WORK REQUIRED. Copy every one of the records below word for word, keeping each line unchanged.

RECORDS FOR THE EXERCISE.
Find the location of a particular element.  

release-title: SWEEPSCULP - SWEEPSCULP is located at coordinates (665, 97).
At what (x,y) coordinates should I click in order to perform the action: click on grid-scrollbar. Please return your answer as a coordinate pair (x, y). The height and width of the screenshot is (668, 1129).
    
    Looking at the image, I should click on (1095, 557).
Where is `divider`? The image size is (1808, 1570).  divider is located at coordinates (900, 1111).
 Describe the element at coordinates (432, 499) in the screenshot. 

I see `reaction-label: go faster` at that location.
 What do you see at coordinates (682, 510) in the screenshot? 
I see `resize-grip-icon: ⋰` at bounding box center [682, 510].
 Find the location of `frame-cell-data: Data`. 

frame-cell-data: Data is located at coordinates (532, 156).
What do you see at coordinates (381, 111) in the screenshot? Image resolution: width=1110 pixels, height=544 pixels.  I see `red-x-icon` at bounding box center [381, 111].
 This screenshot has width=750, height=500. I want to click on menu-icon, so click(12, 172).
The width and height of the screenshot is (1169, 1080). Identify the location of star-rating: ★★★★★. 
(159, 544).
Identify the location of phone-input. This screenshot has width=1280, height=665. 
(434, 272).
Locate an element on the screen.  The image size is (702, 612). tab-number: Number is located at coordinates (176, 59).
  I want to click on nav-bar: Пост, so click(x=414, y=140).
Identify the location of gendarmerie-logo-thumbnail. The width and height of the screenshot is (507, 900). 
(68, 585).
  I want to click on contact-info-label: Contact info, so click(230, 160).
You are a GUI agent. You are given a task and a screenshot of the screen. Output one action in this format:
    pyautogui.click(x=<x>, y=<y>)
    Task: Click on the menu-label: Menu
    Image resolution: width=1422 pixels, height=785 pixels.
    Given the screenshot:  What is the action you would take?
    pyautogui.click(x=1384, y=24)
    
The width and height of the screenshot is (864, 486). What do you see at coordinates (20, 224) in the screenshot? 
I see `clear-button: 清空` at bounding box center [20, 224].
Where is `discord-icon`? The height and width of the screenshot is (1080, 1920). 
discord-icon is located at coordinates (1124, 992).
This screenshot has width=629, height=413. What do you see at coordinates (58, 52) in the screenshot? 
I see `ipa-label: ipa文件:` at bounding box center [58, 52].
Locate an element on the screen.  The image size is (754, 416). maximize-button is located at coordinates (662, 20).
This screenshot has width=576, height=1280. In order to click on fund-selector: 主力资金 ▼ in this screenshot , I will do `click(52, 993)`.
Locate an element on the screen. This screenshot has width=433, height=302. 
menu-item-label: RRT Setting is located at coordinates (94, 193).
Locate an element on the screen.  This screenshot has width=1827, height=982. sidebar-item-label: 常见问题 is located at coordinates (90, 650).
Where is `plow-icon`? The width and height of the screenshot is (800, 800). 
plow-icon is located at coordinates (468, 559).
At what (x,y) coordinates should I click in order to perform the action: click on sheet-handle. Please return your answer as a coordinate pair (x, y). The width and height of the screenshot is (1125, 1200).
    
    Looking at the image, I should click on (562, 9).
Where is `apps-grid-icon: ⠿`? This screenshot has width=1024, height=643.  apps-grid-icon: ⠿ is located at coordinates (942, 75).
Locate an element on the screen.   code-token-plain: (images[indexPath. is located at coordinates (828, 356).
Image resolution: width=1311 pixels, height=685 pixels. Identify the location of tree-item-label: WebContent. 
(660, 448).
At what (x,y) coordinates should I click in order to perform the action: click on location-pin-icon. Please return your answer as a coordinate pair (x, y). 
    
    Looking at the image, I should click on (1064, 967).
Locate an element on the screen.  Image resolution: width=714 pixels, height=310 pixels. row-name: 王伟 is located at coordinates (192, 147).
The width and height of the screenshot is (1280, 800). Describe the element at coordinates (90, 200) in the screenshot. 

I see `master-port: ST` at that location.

TASK RESULT.
Find the location of a particular element.  

release-title: SWEEPSCULP - SWEEPSCULP is located at coordinates (665, 97).
At what (x,y) coordinates should I click in order to perform the action: click on grid-scrollbar. Please return your answer as a coordinate pair (x, y). The height and width of the screenshot is (668, 1129).
    
    Looking at the image, I should click on (1095, 557).
Where is `divider`? The image size is (1808, 1570).  divider is located at coordinates (900, 1111).
 Describe the element at coordinates (432, 499) in the screenshot. 

I see `reaction-label: go faster` at that location.
 What do you see at coordinates (682, 510) in the screenshot? 
I see `resize-grip-icon: ⋰` at bounding box center [682, 510].
 Find the location of `frame-cell-data: Data`. 

frame-cell-data: Data is located at coordinates (532, 156).
What do you see at coordinates (381, 111) in the screenshot? Image resolution: width=1110 pixels, height=544 pixels.  I see `red-x-icon` at bounding box center [381, 111].
 This screenshot has width=750, height=500. I want to click on menu-icon, so click(12, 172).
The width and height of the screenshot is (1169, 1080). Identify the location of star-rating: ★★★★★. 
(159, 544).
Identify the location of phone-input. This screenshot has width=1280, height=665. 
(434, 272).
Locate an element on the screen.  The image size is (702, 612). tab-number: Number is located at coordinates (176, 59).
  I want to click on nav-bar: Пост, so click(x=414, y=140).
Identify the location of gendarmerie-logo-thumbnail. The width and height of the screenshot is (507, 900). 
(68, 585).
  I want to click on contact-info-label: Contact info, so click(230, 160).
You are a GUI agent. You are given a task and a screenshot of the screen. Output one action in this format:
    pyautogui.click(x=<x>, y=<y>)
    Task: Click on the menu-label: Menu
    Image resolution: width=1422 pixels, height=785 pixels.
    Given the screenshot:  What is the action you would take?
    pyautogui.click(x=1384, y=24)
    
The width and height of the screenshot is (864, 486). What do you see at coordinates (20, 224) in the screenshot? 
I see `clear-button: 清空` at bounding box center [20, 224].
Where is `discord-icon`? The height and width of the screenshot is (1080, 1920). 
discord-icon is located at coordinates (1124, 992).
This screenshot has width=629, height=413. What do you see at coordinates (58, 52) in the screenshot? 
I see `ipa-label: ipa文件:` at bounding box center [58, 52].
Locate an element on the screen.  The image size is (754, 416). maximize-button is located at coordinates (662, 20).
This screenshot has width=576, height=1280. In order to click on fund-selector: 主力资金 ▼ in this screenshot , I will do `click(52, 993)`.
Locate an element on the screen. This screenshot has width=433, height=302. 
menu-item-label: RRT Setting is located at coordinates (94, 193).
Locate an element on the screen.  This screenshot has width=1827, height=982. sidebar-item-label: 常见问题 is located at coordinates (90, 650).
Where is `plow-icon`? The width and height of the screenshot is (800, 800). 
plow-icon is located at coordinates (468, 559).
At what (x,y) coordinates should I click in order to perform the action: click on sheet-handle. Please return your answer as a coordinate pair (x, y). The width and height of the screenshot is (1125, 1200).
    
    Looking at the image, I should click on (562, 9).
Where is `apps-grid-icon: ⠿`? This screenshot has width=1024, height=643.  apps-grid-icon: ⠿ is located at coordinates (942, 75).
Locate an element on the screen.   code-token-plain: (images[indexPath. is located at coordinates (828, 356).
Image resolution: width=1311 pixels, height=685 pixels. Identify the location of tree-item-label: WebContent. 
(660, 448).
At what (x,y) coordinates should I click in order to perform the action: click on location-pin-icon. Please return your answer as a coordinate pair (x, y). 
    
    Looking at the image, I should click on (1064, 967).
Locate an element on the screen.  Image resolution: width=714 pixels, height=310 pixels. row-name: 王伟 is located at coordinates (192, 147).
The width and height of the screenshot is (1280, 800). Describe the element at coordinates (90, 200) in the screenshot. 

I see `master-port: ST` at that location.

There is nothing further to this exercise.